Onboarding: Sales VS Customer Service

Let’s talk about how software vendors often give you a really great experience during the sales process and then following that, after you’ve signed a contract you discover that the customer services is a shit. 

We can personally talk about a recent experience where the sales experience was amazing. We have got so much attention when we were talking to developers that we basically felt as if we were the number one client. We had the project done before we have paid the bill or even have signed the contract. The sales process was just fantastic.

Following that, as soon as we got handed over to the customer services team, we could see the level of service being really declined. When we had questions, they answered with extremely basic knowledge or sent us a link to a video on YouTube. No more phone calls, no more full attention, and suddenly, we didn’t feel like the number one client anymore. In fact, we passed between three separate Customer Services, with different customers account managers in the first three weeks. All of them in different parts of the world or different time zones.

The problem here is that this is not an isolated case, these sorts of things are pretty common. Unfortunately, some companies have incredible sales support that will follow you all the way until you sign the contract. From this point on, you ‘ll get handed off to another team who has different goals in mind, or probably too many clients to deal with, and not enough resources to deal with them all. They also don’t consider that each brand new client can be having the first experience with the tool, or is using a product that they have never used before. So they’ll need to know how to deal with the same questions every day. 

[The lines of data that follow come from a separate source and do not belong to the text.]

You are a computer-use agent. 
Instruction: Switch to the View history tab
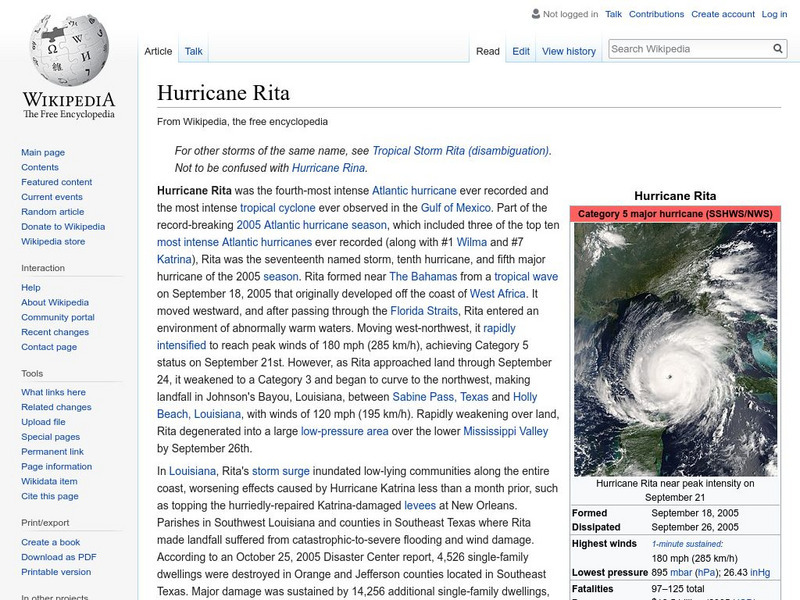click(x=568, y=51)
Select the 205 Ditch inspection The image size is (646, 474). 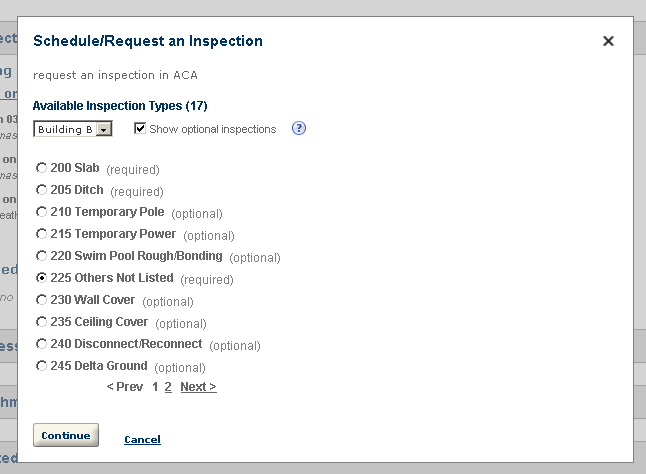(x=41, y=190)

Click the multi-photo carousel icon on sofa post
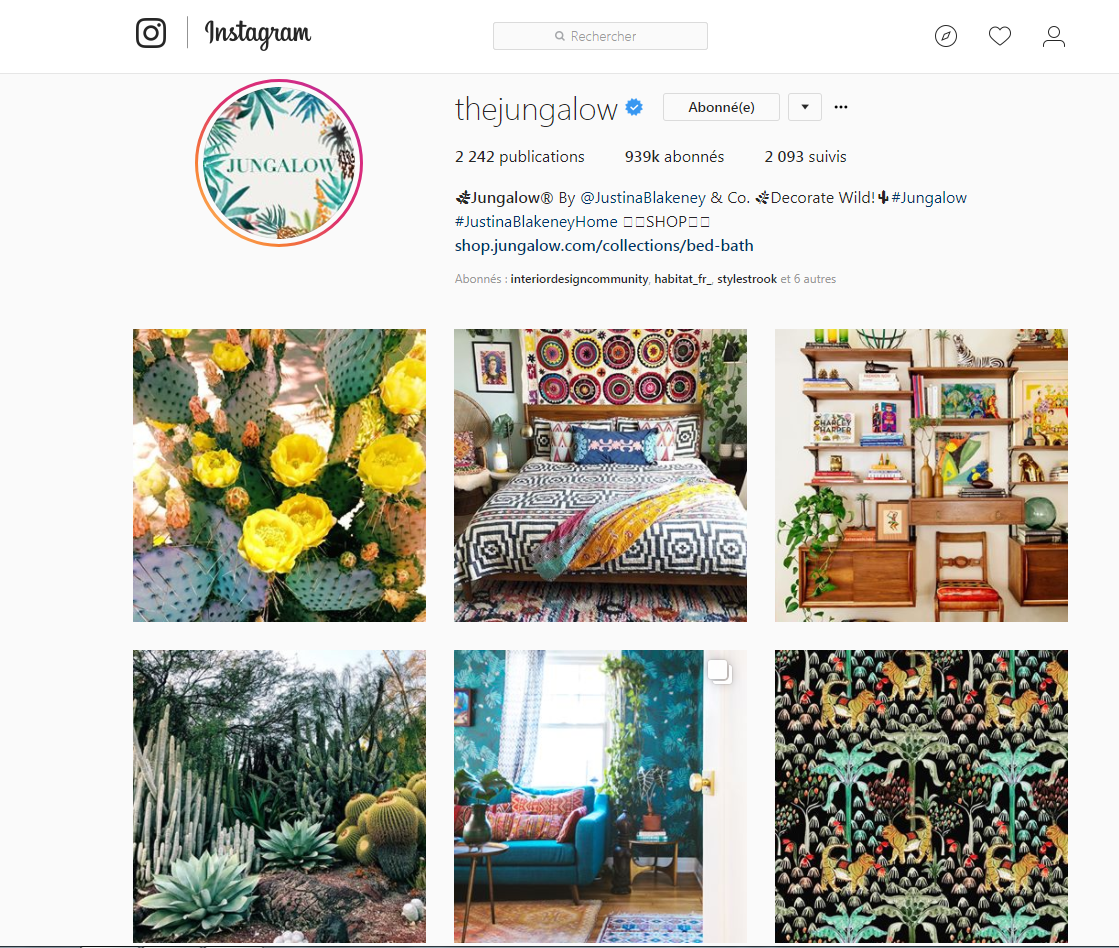(719, 671)

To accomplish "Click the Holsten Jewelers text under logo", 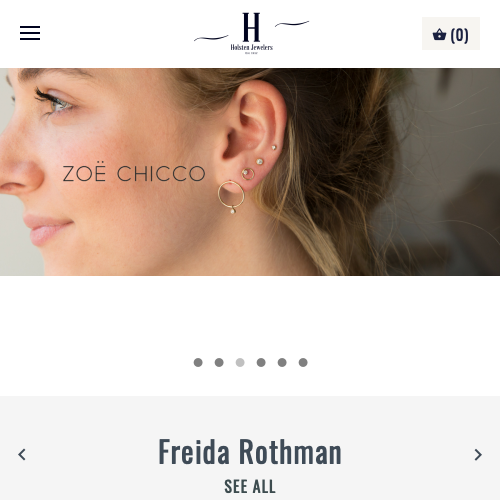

Onboarding clients in the right way

Learning experiences are like journeys. The journey starts where the learning is now, and ends when the learner is successful. The end of the journey isn’t knowing more, it’s doing more.

Julie Dirksen

The main goal of a software development company for onboarding new clients should be to make the process as easy and painless as possible for them, whilst focusing on their individual needs and providing them with value. No doubt they will have questions about the process: where to go for information? Who is working on what? How do they know if you’re delivering on your promises? So answering their questions and providing them with everything they need is not just a responsibility, but a great opportunity to enforce the relation and learn how to improve the experience of the next clients.

In every job that must be done, there is an element of fun. You find the fun and — SNAP! — the job’s a game! —

Mary Poppins

For us in Teamscal, this “getting the onboarding” phase is the most crucial because we know that’s when people realize the technical difficulties of the project and it’s the moment they will need us more. For example, during the sales process, the client will talk to a salesperson, but a technical account manager will be bought early in the pre-sales process to make sure that they know what is happening and why and how the sale had occurred. This technical account manager will guide the customer through the process and that will always be on board too, so we will make sure that our client will get the best outcomes.